Repository files navigation

flow-pipeline

This repository contains a set of tools and examples for GoFlow, a NetFlow/IPFIX/sFlow collector by Cloudflare.

Start a flow pipeline

The demo directory contains a startup file for an example pipeline including:

  • GoFlow: an sFlow collector
  • A mock collector
  • Kafka/Zookeeper
  • A database (Postgres/clickhouse)
  • An inserter: to insert the flows in a database (for Postgres)

It will listen on port 6343/UDP for sFlow and 2055/UDP for NetFlow.

The protobuf provided in this repository is a light version of the GoFlow original one. Only a handful of fields will be inserted.

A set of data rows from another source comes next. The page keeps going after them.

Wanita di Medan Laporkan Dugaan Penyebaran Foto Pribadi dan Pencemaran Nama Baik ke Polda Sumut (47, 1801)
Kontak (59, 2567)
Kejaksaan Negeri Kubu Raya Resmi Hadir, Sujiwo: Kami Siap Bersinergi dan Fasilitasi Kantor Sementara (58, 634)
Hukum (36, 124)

A basic pipeline looks like this:




                   +------+         +-----+
     sFlow/NetFlow |goflow+--------->Kafka|
                   +------+         +-----+
                                       |
                                       +--------------+
                      Topic: flows     |              |
                                       |              |
                                 +-----v----+       +-v---------+
                                 | inserter |       |new service|
                                 +----------+       +-----------+
                                      |
                                      |
                                   +--v--+
                                   |  DB |
                                   +-----+

You can add a processor that would enrich the data by consuming from Kafka and re-injecting the data into Kafka or directly into the database.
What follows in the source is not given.